Class 5 Semaphorins and RA
SEMA5A is elevated in the serum of SLE and RA patients, particularly in synovial macrophages (SMs) from RA patients compared to OA patients. It plays a significant role in RA pathogenesis by promoting pannus formation, T cell and NK cell activation, and the release of inflammatory factors like IL-6, IL-8, and MMPs. SEMA5A binds to plexin-A1 and plexin-B3 receptors, stimulating synovial fibroblasts (SFs) and reducing SF apoptosis and ferroptosis. It also activates the PI3K/AKT/mTOR pathway, increasing GPX4 levels and suppressing ferroptosis.
SEMA5A also contributes to angiogenesis. The TSP-1 domain is crucial for its pathological role in RA, as its absence reduces angiogenesis and pannus damage, while increasing anti-inflammatory IL-10 levels. Additionally, SEMA5A enhances T cell and NK cell levels, with IL-2 and IL-15 amplifying this effect. Blocking SEMA5A using the SYD12-12 antibody in a mouse model halted disease progression, including inhibiting angiogenesis and bone destruction, demonstrating its therapeutic potential
Class 7 Semaphorins and RA
SEMA7A plays a key role in RA development by mediating immune responses, particularly through its interaction with T cells and monocytes.

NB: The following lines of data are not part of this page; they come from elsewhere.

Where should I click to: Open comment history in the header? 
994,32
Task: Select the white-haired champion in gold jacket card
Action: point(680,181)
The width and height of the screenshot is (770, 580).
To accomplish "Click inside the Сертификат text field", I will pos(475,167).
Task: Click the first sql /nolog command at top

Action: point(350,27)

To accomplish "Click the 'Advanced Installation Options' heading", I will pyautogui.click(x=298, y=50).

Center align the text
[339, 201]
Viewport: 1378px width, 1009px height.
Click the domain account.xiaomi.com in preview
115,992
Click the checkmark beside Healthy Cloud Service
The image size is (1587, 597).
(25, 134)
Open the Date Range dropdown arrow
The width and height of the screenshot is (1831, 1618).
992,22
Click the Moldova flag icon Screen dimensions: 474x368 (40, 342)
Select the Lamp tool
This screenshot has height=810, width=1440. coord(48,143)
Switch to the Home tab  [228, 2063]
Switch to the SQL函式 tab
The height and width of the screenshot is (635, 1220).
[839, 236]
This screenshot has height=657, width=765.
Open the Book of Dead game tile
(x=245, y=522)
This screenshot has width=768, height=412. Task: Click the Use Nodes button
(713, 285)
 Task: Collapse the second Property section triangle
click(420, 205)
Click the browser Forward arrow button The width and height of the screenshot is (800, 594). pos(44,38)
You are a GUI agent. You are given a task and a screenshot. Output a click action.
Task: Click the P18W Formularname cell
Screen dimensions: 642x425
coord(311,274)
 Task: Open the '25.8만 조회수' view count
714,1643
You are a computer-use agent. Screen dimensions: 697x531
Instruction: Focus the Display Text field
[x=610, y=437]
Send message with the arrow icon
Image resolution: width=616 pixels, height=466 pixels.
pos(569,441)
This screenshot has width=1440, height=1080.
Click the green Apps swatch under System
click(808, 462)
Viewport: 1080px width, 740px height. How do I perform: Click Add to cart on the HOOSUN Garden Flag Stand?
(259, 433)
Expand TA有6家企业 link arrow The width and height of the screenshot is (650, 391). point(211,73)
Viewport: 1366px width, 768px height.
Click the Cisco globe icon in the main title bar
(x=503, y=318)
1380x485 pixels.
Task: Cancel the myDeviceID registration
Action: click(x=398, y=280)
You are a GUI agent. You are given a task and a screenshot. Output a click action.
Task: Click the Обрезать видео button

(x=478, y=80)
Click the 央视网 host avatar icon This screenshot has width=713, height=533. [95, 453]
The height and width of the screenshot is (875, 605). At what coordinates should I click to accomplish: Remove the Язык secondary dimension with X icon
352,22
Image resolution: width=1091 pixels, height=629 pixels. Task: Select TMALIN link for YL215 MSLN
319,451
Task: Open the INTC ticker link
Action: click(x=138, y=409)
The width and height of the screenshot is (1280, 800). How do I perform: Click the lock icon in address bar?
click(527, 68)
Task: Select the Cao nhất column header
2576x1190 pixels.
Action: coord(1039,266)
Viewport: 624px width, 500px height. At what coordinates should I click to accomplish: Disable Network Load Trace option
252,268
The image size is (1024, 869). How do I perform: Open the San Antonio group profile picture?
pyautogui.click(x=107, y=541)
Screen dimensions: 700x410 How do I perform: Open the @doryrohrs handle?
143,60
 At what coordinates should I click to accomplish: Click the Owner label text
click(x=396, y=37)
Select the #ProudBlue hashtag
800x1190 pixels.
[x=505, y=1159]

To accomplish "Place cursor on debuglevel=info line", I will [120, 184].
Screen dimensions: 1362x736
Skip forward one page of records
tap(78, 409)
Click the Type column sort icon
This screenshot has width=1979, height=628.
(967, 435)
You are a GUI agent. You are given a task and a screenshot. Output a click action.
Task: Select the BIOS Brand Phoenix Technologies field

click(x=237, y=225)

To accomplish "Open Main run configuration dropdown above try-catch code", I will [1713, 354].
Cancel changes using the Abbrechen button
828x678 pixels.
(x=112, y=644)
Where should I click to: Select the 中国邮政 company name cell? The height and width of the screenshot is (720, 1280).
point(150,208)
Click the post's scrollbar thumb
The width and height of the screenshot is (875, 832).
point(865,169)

Blocking SEMA7A-β1 signaling reduces RA symptoms in experimental models. It regulates cytokine secretion, enhancing TNF-α and IL-6 production, both crucial in RA progression. Studies show a significant correlation between soluble SEMA7A levels in serum and synovial fluid and RA indicators like DAS28, CRP, and RF. SEMA7A also upregulates cytokines like IFN-γ, IL-17, and Th17/Tc17, and its effects are attenuated by blocking β1-integrin, which activates focal adhesion kinase (FAK) in monocytes. SEMA7A could serve as a therapeutic target and marker for RA progression.
Conclusion
RA is a chronic autoimmune disease that causes inflammation in joint tissues, leading to abnormal immune activation and clinical changes. The synovial membrane becomes infiltrated with B cells, T cells, and monocytes, triggering angiogenesis and the activation of endothelial cells and synoviocytes. This results in cartilage damage and bone resorption. As RA progresses, causing disability, researchers are exploring mediators involved in the disease’s pathogenesis that could serve as markers and therapeutic targets. Recent studies highlight the significant role of semaphorins, particularly class 3–7, in RA inflammation and their potential as new therapy targets. Animal models show promise, but further clinical research is needed to fully understand semaphorins’ role in RA and develop new treatments.